There are two basic problems with this story. The first is a logical problem. The story of worker displacement by technology is not new, it goes back hundreds of years and it is ordinarily considered to be a good thing. This is what we call productivity growth. It means that workers can produce more goods and services in the same amount of time. This is the basis of rising wages and living standards.
If we see rapid productivity growth, as robots allow for the same output with fewer workers, this should allow the remaining workers to be paid more for each hour of work. This will allow them to spend more money, creating more demand in other sectors, which will allow displaced workers to be re-employed elsewhere.
Of course we have not seen workers getting the benefits of productivity growth in higher pay in recent years. This is due to policies and institutional changes that undermine workers' bargaining power. For example, trade policy has deliberately put manufacturing workers in competition with low paid workers in the developing world. The Federal Reserve Board routinely raises interest rates to slow job growth when it fears that workers are getting too much bargaining power and could possibly get inflationary wage increases. And, lower unionization rates mean that workers are less effective in demanding higher pay from employers.
For these reasons, most workers have not gotten their share of the gains from productivity growth, but there is another problem with the robots displacing workers story. Rather than robots leading to a massive surge in productivity, in recent years productivity growth has been unusually slow. According to the Bureau of Labor Statistics, annual productivity growth has averaged less than 0.6 percent since 2010. This compares to an average rate of 3.0 percent in the Internet boom years from 1995–2005 or 2.8 percent in the long post-World War II boom from 1947–1973. Even in the years of the productivity slowdown, from 1973–1995, had a 1.4 percent annual rate of growth, more than twice the recent pace. In short, there have not been many gains to share.
Sweden is experimenting with a possible solution to both problems: slow productivity growth and ensuring that workers get their share of the benefits. Many businesses across the country are experimenting with six-hour work days. There is some evidence that workers are more productive per hour working six-hour days rather than the traditional eight-hour days. A growing number of Swedish companies are testing this view by cutting back their work hours.
If this reduction in work hours proves successful, it will address both sides of the problem. It would first mean that we would see a surge in productivity growth as workers produced more hour in their six-hour days than in their eight-hour days. This would justify higher hourly pay. The second part of the story is that by reducing the average amount of work-time per worker, we would be opening up more jobs.

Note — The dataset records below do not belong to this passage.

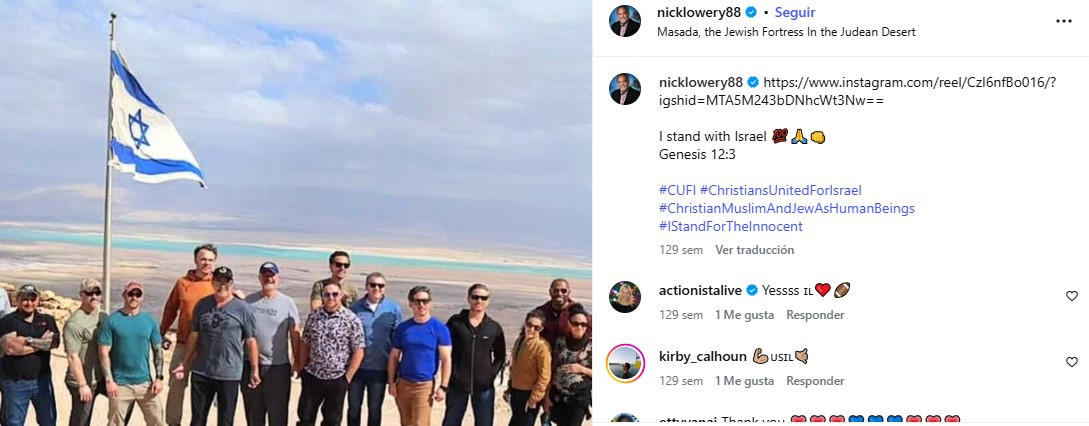Like the kirby_calhoun comment with heart icon
1089x426 pixels.
pyautogui.click(x=1072, y=362)
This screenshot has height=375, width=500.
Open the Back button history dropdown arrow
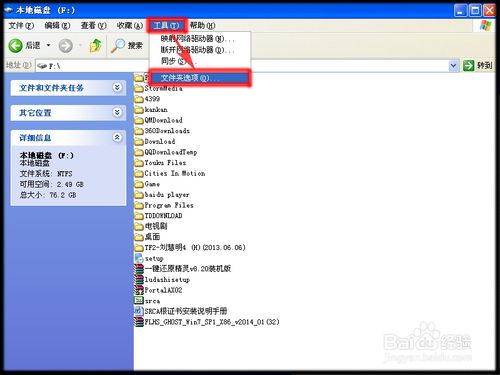(x=48, y=45)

This point is straightforward. If there is demand for the same number of labor hours, and the average worker puts in fewer hours, there will be more demand for workers. This is a way to sustain higher levels of employment, thereby ensuring that workers have more bargaining power. With short enough workweeks/work years we can keep the economy near full employment and make sure that workers have the necessary bargaining power to get their share of the gains from growth.
For these reasons, the six-hour day sounds like a very intriguing idea, in addition to the fact that it will give people more time to do things they enjoy.